- Born: 21 January 1966 Gentofte, Denmark
- Died: 17 January 2009 (aged 42) Emdrup, Denmark
- Occupation: Actress
- Years active: 1986–1999

= Trine Michelsen =

Danish actress (1966–2009)

Katrine Michelsen (21 January 1966 – 17 January 2009) was a Danish model and actress.

== Career ==
Michelsen's first role as an actress was a small role in Cyklen, a project film at the Danish film academy. Shortly after school she got a role in a TV play by Franz Ernst and Astrid Saalbach. In the play, she is a strong and politically committed woman. Later she became a nude model in Ekstra Bladet and Ugens Rapport.

This gave her roles in two horror films and two erotic films in Italy from 1986. In La Bonne by Salvatore Samperi, Trine Michelsen is a maid who arouses the inhabitants of a house erotically. The film was a success in Italy. The following year came Sergio Bergonzelli's Tentazione which was even more erotic. The same year she played opposite Donald Pleasence in the splatter film Spettri directed by Marcello Avallone. Her last Italian film was the 1987 thriller Le foto di Gioia by Lamberto Bava.
- - - - - - -
> **WORK INSTRUCTIONS**
1. Answer these from the Trine Michelsen biography:
(a) In what town was Michelsen born?
(b) Who directed La Bonne?
(c) Which actor did she play opposite in Spettri?
2. Rewrite the part of the Trine Michelsen biography starting at "Katrine Michelsen (21" and ending at "and Ugens Rapport.", swapping "politically committed" for "socially engaged".
3. Add text to the Trine Michelsen biography, picking up after its final sentence.

> **SOURCE MATERIAL**
- - - - - - -
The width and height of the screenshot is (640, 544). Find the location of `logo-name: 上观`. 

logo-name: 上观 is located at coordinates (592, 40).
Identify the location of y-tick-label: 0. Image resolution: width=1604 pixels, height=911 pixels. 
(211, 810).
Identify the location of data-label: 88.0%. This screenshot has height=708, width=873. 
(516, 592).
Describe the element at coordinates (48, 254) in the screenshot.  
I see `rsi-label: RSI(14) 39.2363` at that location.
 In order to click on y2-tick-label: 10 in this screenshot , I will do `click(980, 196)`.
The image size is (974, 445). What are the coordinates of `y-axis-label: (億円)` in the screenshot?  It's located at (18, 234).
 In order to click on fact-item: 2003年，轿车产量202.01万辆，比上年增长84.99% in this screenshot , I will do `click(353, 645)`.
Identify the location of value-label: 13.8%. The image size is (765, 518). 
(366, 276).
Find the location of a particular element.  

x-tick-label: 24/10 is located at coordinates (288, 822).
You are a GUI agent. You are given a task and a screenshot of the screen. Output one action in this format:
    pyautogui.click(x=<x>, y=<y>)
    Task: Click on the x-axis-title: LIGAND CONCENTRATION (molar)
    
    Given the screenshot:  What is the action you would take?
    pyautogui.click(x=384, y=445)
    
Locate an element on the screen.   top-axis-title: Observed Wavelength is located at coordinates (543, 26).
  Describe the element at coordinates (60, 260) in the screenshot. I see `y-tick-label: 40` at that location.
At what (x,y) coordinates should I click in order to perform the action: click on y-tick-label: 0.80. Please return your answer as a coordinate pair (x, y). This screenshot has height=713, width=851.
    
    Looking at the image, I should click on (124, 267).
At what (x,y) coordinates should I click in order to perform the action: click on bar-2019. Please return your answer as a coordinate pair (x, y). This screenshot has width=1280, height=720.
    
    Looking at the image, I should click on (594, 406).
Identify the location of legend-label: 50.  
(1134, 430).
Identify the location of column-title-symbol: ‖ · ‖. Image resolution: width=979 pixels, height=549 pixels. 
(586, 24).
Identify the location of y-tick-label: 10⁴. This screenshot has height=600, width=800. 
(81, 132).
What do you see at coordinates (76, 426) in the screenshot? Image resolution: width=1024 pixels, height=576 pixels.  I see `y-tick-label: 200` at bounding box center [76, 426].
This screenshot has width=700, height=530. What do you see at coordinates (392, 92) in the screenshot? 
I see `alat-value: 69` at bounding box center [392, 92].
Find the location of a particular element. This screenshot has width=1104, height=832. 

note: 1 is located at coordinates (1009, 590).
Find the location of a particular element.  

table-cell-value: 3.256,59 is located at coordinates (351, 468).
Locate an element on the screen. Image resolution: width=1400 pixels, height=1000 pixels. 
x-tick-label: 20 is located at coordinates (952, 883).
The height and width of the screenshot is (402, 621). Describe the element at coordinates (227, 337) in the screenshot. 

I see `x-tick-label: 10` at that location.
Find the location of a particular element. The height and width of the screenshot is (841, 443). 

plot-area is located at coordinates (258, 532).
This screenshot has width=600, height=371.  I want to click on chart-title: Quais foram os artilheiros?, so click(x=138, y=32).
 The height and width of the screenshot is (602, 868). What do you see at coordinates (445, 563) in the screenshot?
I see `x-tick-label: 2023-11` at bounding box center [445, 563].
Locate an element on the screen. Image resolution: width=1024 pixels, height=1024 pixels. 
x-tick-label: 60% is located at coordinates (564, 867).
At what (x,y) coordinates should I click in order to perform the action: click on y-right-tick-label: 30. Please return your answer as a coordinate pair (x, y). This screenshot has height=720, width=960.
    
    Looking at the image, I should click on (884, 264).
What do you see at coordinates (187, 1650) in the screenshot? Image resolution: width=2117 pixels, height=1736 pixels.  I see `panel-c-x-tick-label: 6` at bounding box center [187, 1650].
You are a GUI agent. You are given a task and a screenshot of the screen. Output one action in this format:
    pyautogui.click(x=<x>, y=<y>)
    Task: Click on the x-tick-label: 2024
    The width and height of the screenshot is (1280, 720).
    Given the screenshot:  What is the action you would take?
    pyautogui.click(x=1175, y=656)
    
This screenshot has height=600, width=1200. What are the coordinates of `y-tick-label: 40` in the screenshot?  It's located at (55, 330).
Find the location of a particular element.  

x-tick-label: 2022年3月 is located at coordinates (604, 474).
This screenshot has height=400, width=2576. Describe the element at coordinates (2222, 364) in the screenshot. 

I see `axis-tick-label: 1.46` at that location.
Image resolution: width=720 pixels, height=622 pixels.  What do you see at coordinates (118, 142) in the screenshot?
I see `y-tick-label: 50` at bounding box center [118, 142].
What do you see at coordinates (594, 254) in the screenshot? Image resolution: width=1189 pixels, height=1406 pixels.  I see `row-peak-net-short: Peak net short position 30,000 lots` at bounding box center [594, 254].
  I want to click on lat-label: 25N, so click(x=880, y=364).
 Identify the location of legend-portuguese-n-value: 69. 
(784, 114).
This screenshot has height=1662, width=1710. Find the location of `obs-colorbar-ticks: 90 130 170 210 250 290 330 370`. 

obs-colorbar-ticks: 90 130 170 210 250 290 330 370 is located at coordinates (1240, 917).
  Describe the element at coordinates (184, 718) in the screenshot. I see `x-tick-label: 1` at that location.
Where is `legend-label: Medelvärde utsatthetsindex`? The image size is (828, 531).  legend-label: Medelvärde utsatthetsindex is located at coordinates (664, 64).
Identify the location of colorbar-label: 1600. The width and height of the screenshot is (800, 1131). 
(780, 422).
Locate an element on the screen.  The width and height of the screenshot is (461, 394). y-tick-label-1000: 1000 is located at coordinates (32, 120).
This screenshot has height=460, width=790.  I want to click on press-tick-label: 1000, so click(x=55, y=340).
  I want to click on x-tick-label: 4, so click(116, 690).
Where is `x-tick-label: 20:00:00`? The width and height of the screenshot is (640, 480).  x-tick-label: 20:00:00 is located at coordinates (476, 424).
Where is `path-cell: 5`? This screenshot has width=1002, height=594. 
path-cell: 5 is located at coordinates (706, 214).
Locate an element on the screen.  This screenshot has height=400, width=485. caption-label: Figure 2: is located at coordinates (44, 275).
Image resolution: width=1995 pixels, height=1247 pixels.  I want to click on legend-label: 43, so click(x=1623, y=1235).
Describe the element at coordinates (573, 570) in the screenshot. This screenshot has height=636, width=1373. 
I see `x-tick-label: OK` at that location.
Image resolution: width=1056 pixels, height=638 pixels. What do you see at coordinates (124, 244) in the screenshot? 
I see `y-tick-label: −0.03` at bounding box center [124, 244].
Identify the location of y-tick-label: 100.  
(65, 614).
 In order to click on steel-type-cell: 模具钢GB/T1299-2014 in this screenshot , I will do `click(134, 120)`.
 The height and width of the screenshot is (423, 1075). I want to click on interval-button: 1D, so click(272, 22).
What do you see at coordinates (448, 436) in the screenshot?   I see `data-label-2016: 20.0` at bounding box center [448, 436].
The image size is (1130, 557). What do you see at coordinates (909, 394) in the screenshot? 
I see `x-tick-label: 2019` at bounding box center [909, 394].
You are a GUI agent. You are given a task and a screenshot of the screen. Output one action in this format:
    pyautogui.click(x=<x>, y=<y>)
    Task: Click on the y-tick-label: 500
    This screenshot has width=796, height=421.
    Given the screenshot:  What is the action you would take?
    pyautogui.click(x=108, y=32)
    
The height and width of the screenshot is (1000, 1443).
- - - - - - -
> **RESULTS BY TASK**
1.
(a) Gentofte, Denmark
(b) Salvatore Samperi
(c) Donald Pleasence

2.
Katrine Michelsen (21 January 1966 – 17 January 2009) was a Danish model and actress.

== Career ==
Michelsen's first role as an actress was a small role in Cyklen, a project film at the Danish film academy. Shortly after school she got a role in a TV play by Franz Ernst and Astrid Saalbach. In the play, she is a strong and socially engaged woman. Later she became a nude model in Ekstra Bladet and Ugens Rapport.

3.
Her only American film came in 1988 in a small role in The Girl in a Swing, Gordon Hessler's adaptation of Richard Adams' novel by the same name. Lack of success made her focus on her modelling career, but she returned to acting in 1994 playing a prostitute in Vibeke Gad's unemployment drama Eva. In 1998 she was the most nude collectivist in Lars von Trier's Dogme-film The Idiots.

== Personal life ==
Michelsen was the daughter of journalist and author Ole Michelsen and his wife Nina Varberg, who died in a car accident four years after Trine's birth. She was without contact with her father for years until they were reconciled in the 1990s.

In April 2005, she stated publicly that she had cancer. In December, it had spread to most of her body. Michelsen died 17 January 2009 in a nursing home in Emdrup. She was buried at Frederiksberg Church.

== Film ==
- La Bonne (1986)
- Tentazione (1987)
- Spettri (1987)
- Le foto di Gioia (1987)
- The Girl on a Swing (1988)
- Trines fantasier (1994)
- The Idiots (1998)
- De ydmygede (1998)
- Antenneforeningen (1999)

=== Tv-series ===
- En verden der blegner (1984)
- Eva (1994)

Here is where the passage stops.